Gestern sorgte die sogenannte Allgemeinverfügung der Stadt zunächst für allgemeine Verwirrung. Rund die Hälfte der Gastronomen in der Innenstadt hatten schlicht nichts davon mitbekommen. Für andere stellte sich die Frage: Wie sieht eine solche Liste aus? Das Spektrum gestern reichte vom weißen Blatt Papier über selbst bedruckte Tabellen bis zum Dateiformat.

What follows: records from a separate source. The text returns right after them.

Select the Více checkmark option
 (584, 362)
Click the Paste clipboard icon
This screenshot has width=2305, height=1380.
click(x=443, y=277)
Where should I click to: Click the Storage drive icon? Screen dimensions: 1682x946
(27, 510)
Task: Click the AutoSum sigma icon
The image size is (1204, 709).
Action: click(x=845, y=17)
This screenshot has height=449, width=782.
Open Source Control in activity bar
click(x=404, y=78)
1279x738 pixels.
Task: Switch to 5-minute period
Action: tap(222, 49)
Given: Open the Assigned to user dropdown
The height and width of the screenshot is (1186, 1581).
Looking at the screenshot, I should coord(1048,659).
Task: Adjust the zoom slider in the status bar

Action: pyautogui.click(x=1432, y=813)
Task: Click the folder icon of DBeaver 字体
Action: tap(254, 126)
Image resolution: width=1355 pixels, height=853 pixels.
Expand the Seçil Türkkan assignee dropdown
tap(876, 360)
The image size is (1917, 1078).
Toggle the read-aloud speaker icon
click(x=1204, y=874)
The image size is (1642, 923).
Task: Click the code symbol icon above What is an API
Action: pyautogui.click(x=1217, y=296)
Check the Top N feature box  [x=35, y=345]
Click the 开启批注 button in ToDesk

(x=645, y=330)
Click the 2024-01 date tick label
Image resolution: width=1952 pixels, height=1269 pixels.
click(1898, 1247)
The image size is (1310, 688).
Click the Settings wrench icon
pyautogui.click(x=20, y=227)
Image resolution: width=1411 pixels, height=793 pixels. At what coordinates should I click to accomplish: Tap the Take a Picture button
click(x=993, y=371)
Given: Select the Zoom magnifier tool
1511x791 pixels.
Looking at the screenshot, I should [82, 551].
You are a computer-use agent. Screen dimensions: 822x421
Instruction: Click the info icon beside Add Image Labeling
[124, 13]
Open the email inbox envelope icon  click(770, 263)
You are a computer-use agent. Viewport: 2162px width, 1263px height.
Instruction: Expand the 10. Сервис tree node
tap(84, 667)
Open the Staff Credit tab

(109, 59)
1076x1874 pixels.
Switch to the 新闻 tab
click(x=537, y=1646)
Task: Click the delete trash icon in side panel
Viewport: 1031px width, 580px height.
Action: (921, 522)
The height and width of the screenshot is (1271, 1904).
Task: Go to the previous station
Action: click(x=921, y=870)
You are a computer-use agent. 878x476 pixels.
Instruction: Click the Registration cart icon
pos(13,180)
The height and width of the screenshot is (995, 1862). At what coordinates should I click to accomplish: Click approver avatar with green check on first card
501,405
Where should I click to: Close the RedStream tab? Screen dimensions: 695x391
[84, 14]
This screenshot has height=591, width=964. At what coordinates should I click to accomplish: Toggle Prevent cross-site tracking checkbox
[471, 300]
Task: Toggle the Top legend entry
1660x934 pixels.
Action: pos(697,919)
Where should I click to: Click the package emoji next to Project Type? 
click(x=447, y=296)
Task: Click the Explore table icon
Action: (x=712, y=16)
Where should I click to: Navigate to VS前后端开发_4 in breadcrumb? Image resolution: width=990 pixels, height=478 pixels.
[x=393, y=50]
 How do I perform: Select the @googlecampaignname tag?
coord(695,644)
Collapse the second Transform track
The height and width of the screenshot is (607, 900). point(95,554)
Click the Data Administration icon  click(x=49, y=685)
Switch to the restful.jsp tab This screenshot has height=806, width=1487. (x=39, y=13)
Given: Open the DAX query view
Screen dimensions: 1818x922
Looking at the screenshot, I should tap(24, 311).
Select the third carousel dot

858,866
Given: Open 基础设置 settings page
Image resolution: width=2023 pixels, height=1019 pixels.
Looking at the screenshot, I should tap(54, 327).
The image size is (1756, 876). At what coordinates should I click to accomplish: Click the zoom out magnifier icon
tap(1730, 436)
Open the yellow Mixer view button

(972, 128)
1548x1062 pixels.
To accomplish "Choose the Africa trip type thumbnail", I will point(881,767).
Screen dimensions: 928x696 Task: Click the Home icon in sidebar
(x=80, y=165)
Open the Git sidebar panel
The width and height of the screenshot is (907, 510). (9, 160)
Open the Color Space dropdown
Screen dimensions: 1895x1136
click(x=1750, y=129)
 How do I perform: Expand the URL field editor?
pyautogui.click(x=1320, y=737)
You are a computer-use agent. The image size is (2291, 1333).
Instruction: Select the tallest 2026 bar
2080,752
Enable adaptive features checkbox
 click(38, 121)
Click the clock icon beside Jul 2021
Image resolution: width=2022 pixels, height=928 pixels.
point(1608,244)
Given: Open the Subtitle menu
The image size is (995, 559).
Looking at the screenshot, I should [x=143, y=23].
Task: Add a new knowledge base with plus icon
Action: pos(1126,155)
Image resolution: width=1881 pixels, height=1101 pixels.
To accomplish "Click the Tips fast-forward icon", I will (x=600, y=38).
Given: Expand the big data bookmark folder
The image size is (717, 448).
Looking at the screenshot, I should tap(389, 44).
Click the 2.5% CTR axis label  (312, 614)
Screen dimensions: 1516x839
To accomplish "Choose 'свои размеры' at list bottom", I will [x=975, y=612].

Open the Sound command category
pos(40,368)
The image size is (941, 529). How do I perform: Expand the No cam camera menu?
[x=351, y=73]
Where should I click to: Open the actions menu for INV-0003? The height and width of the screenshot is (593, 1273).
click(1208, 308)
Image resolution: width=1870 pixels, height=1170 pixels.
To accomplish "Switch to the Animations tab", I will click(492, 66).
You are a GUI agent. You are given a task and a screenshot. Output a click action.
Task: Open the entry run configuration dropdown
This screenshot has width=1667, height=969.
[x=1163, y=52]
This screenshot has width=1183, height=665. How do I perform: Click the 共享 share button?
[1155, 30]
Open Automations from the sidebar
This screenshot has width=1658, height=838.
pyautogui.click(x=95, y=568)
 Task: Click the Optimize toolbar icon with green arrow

„Ein Übergangstag“, sagt Robert Berndt, Pressesprecher der Stadt. „Das wussten wir.“ Am späten Nachmittag verschickte die Stadt per Mail ein erklärendes Schreiben an alle Gastwirte nebst angehängter Excel-Datei. Heute sind zunächst die Justitiare am Werk. Was ist, sollten Gäste sich weigern, persönliche Angaben zu machen, ist zur Stunde nämlich noch nicht geklärt.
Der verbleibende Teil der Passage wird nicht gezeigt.